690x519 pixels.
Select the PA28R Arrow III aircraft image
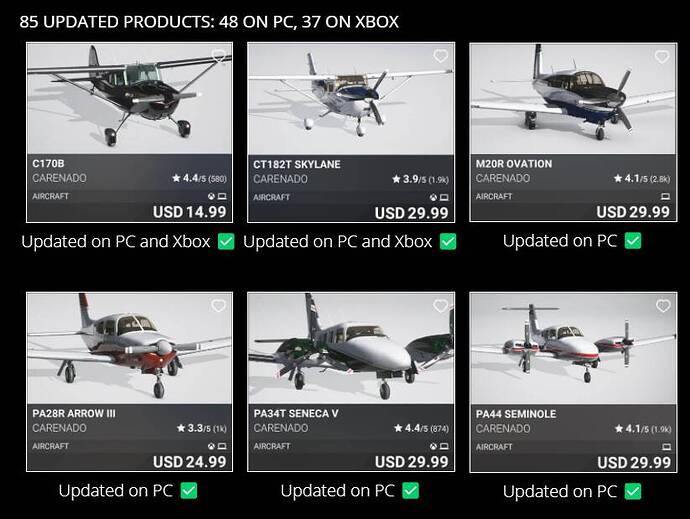tap(129, 347)

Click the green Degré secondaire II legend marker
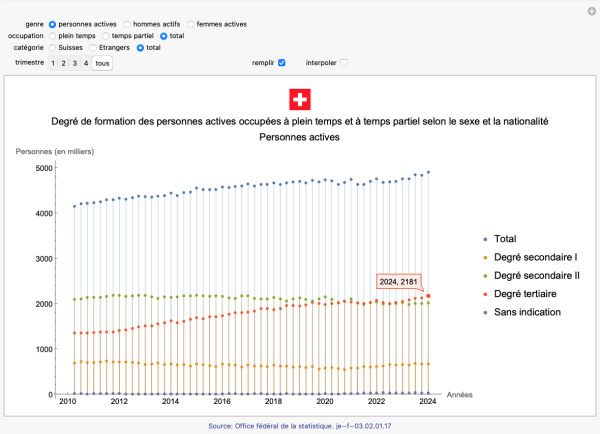(485, 276)
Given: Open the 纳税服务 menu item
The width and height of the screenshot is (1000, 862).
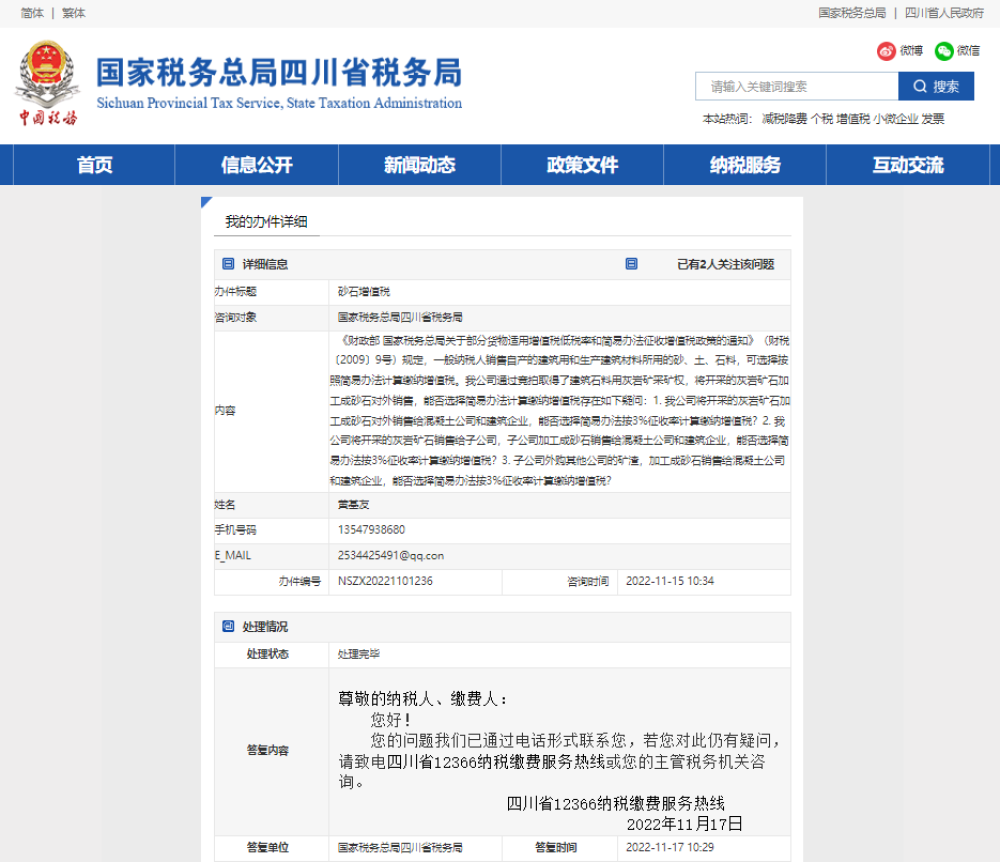Looking at the screenshot, I should pos(745,165).
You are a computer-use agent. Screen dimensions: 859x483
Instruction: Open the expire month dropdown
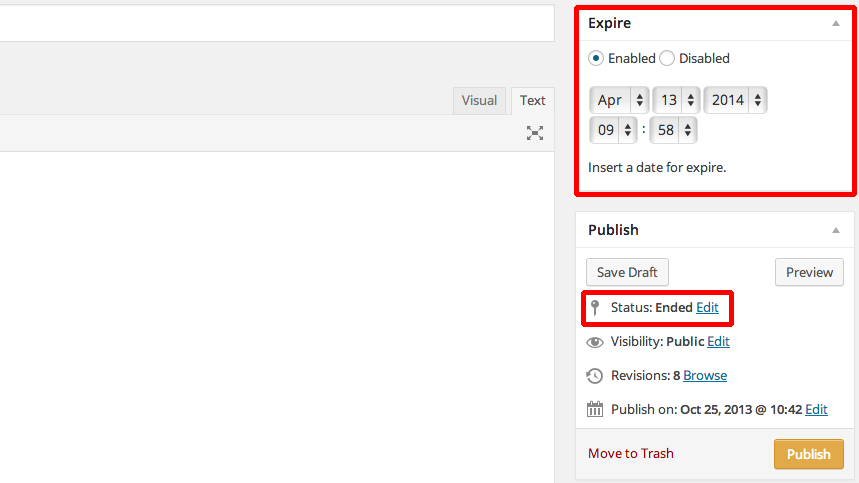tap(619, 100)
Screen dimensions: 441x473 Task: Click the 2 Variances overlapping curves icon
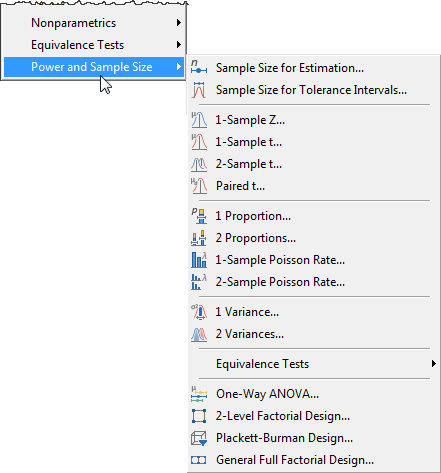[x=199, y=334]
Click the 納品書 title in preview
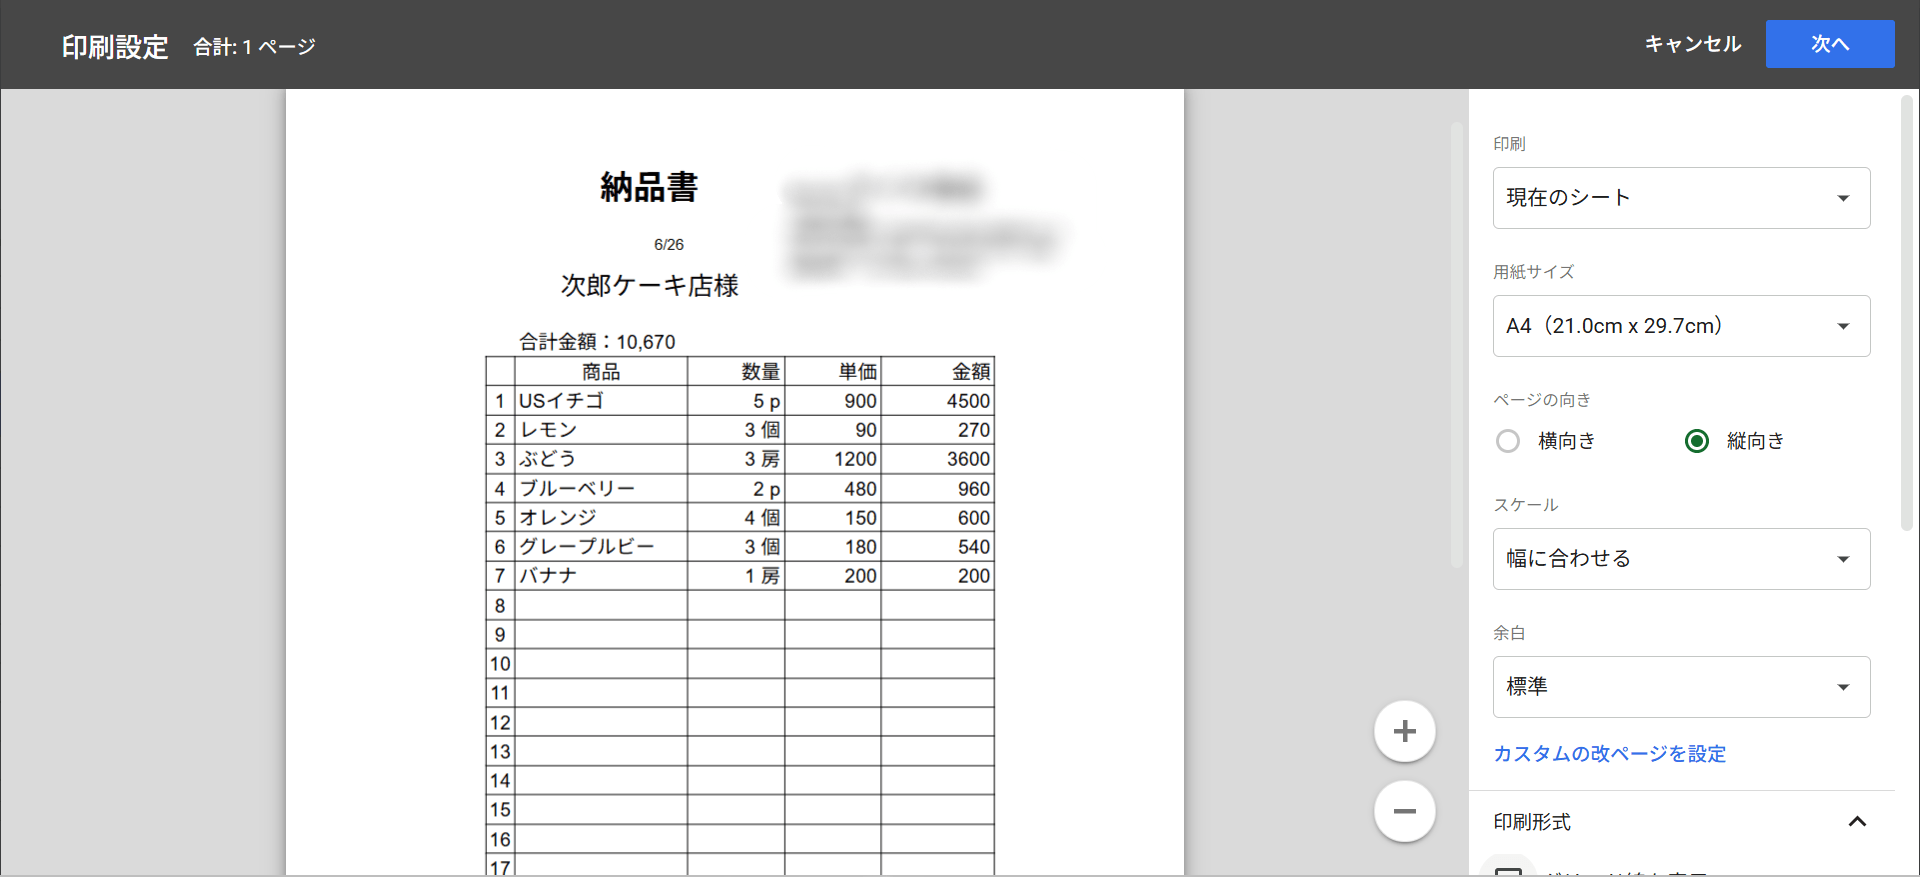 [x=649, y=187]
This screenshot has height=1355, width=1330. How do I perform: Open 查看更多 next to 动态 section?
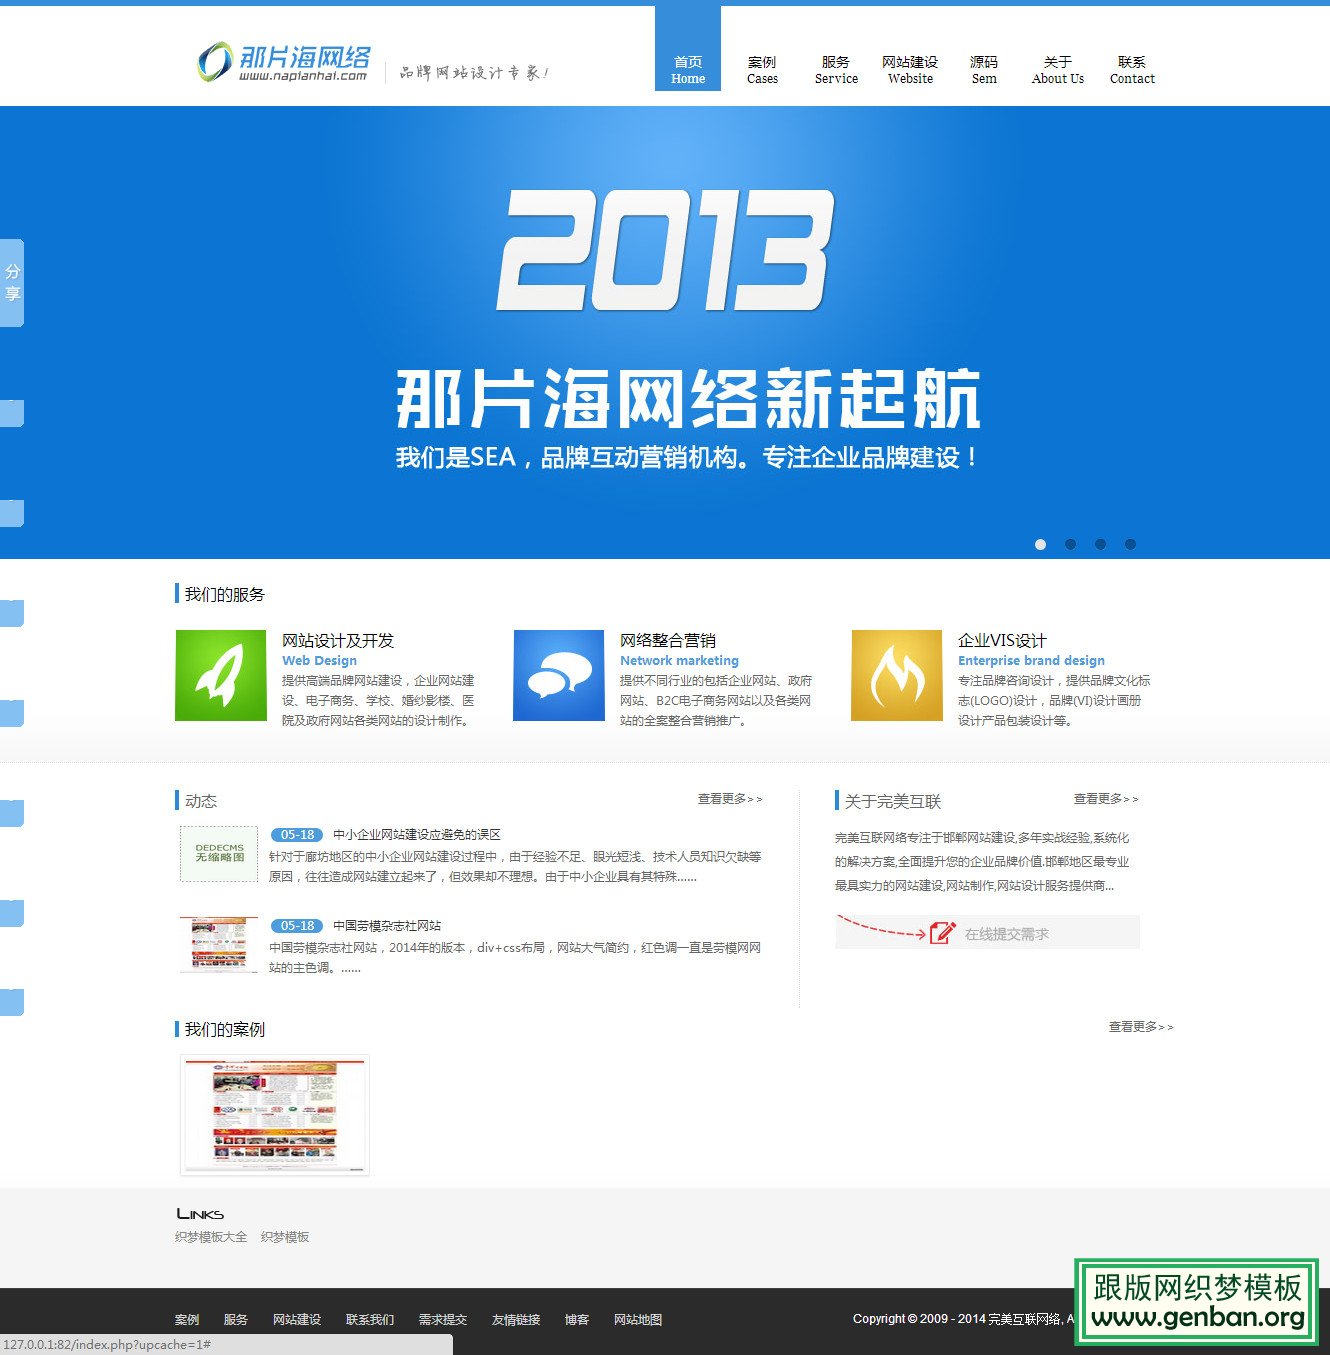tap(729, 798)
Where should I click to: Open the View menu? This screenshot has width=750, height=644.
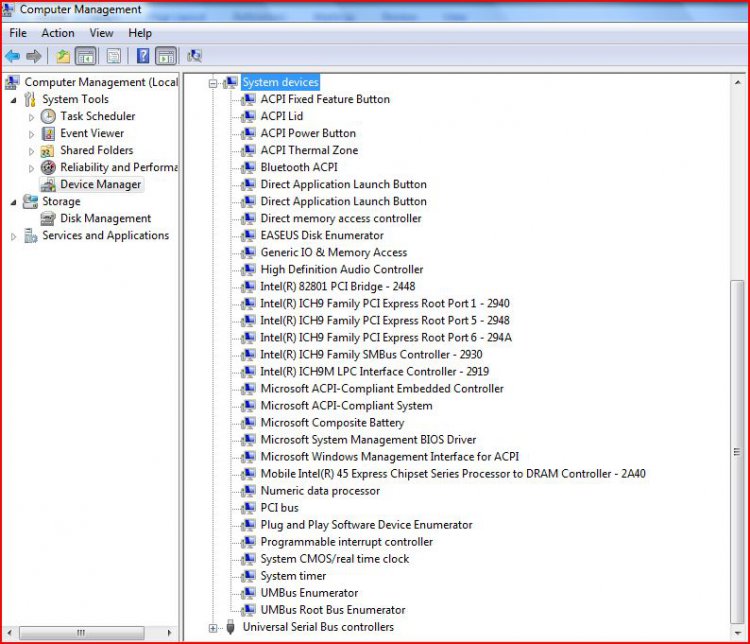pos(101,33)
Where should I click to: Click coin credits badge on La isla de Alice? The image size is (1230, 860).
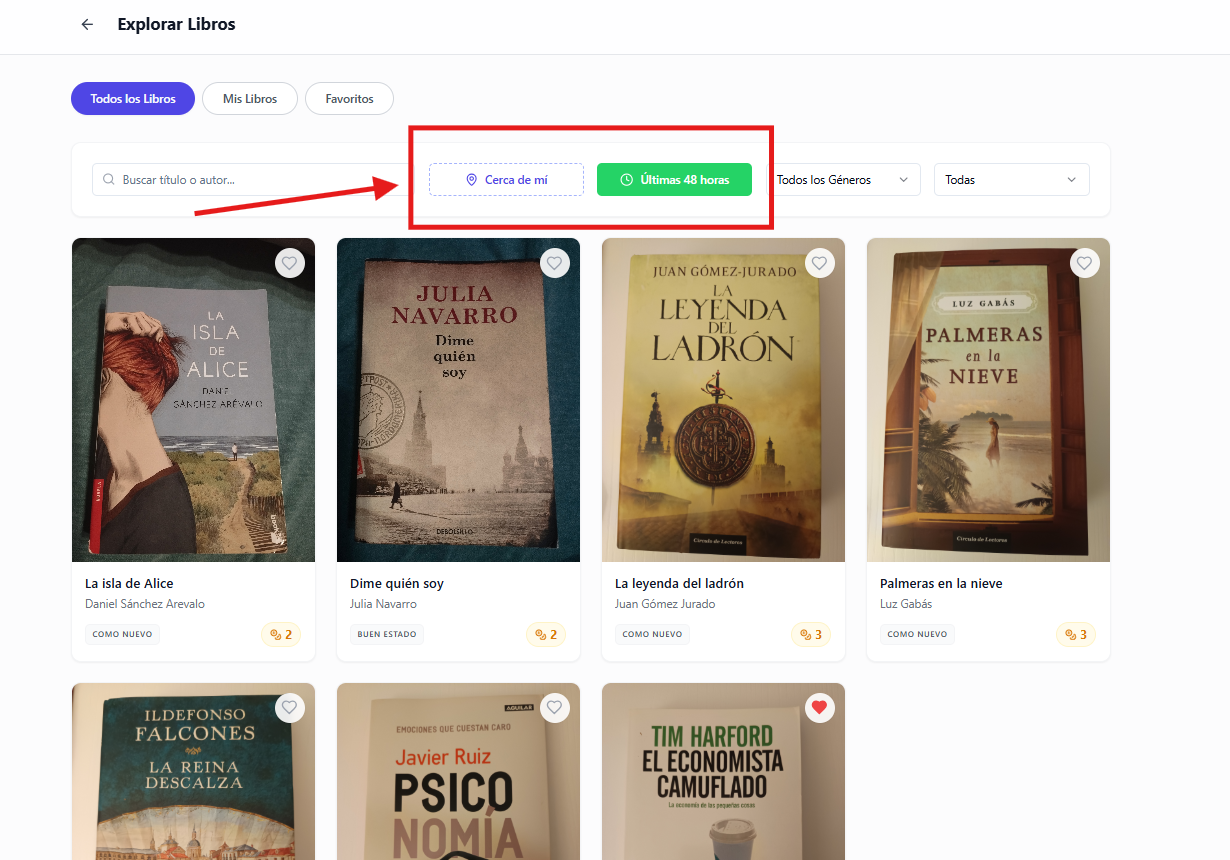(281, 635)
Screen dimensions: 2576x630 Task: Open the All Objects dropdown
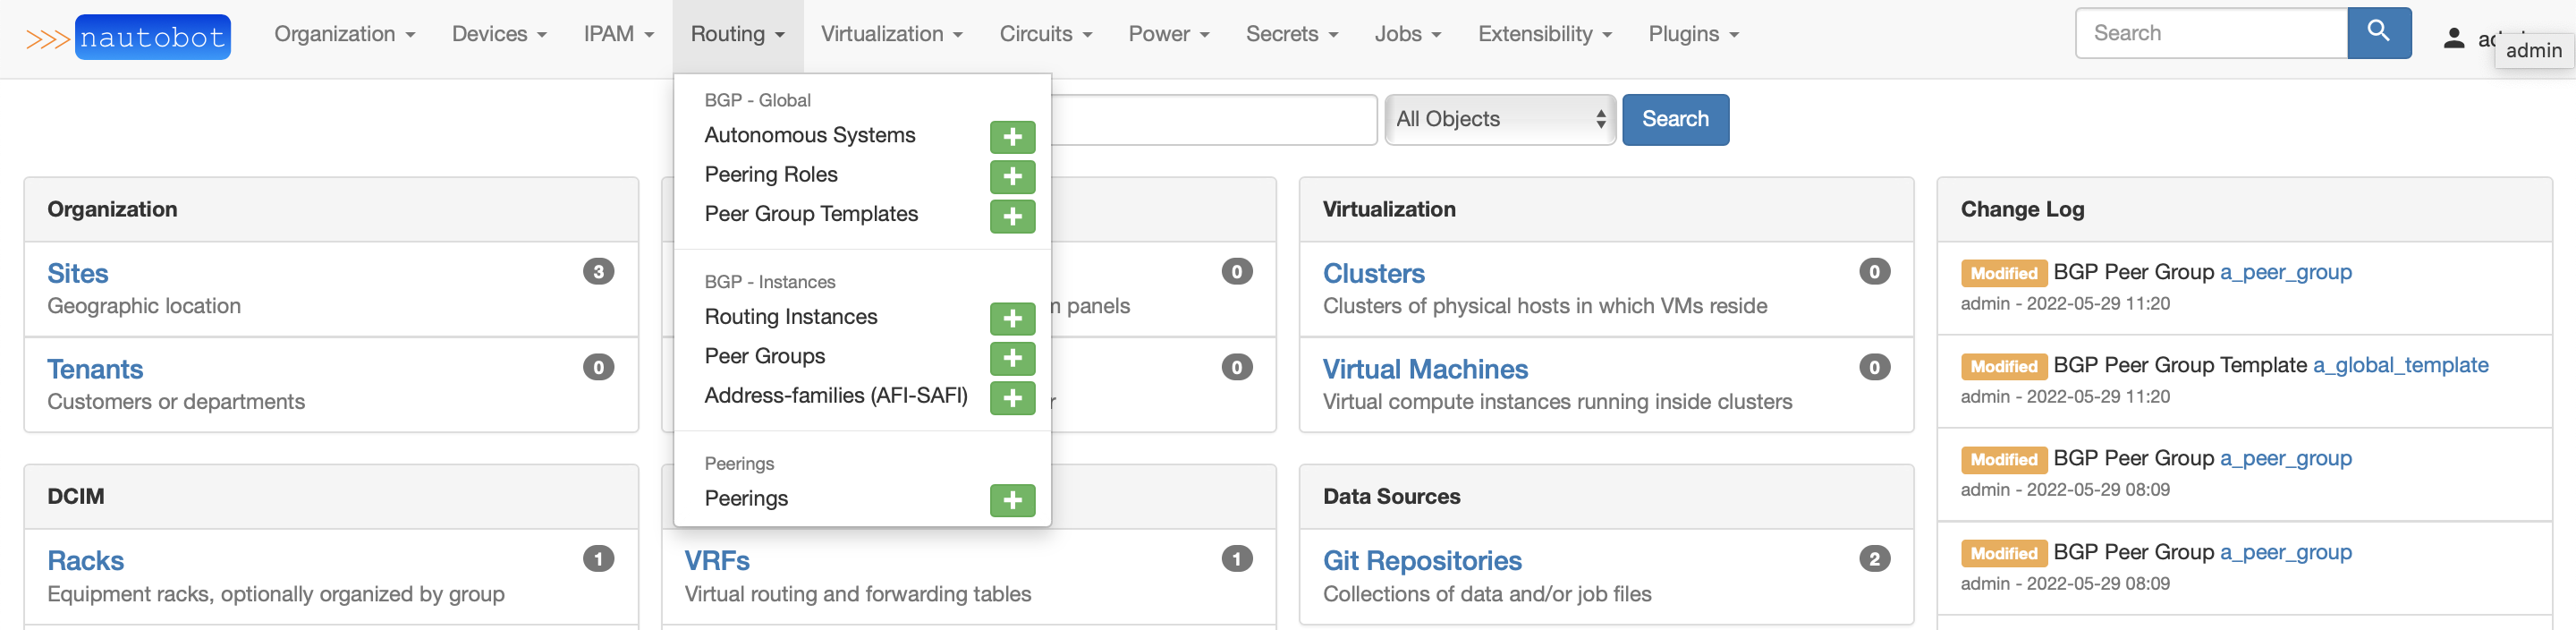tap(1499, 120)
■ ■ ■ ■ ■
Exercise brief →
Quote all of the rows above word for word, omitting the pictures.

Final result →
690x519 pixels.
Select the PA28R Arrow III aircraft image
tap(129, 347)

Click the green Degré secondaire II legend marker
(485, 276)
Given: Open the 纳税服务 menu item
The width and height of the screenshot is (1000, 862).
Looking at the screenshot, I should pos(745,165).
You are a computer-use agent. Screen dimensions: 859x483
Instruction: Open the expire month dropdown
tap(619, 100)
Screen dimensions: 441x473 Task: Click the 2 Variances overlapping curves icon
[x=199, y=334]
Click the 納品書 title in preview
 [x=649, y=187]
This screenshot has height=1355, width=1330. How do I perform: Open 查看更多 next to 动态 section?
tap(729, 798)
Where should I click to: Open the View menu? This screenshot has width=750, height=644.
pos(101,33)
Where should I click to: Click coin credits badge on La isla de Alice? The image size is (1230, 860).
(281, 635)
Screen dimensions: 2576x630 Task: Open the All Objects dropdown
tap(1499, 120)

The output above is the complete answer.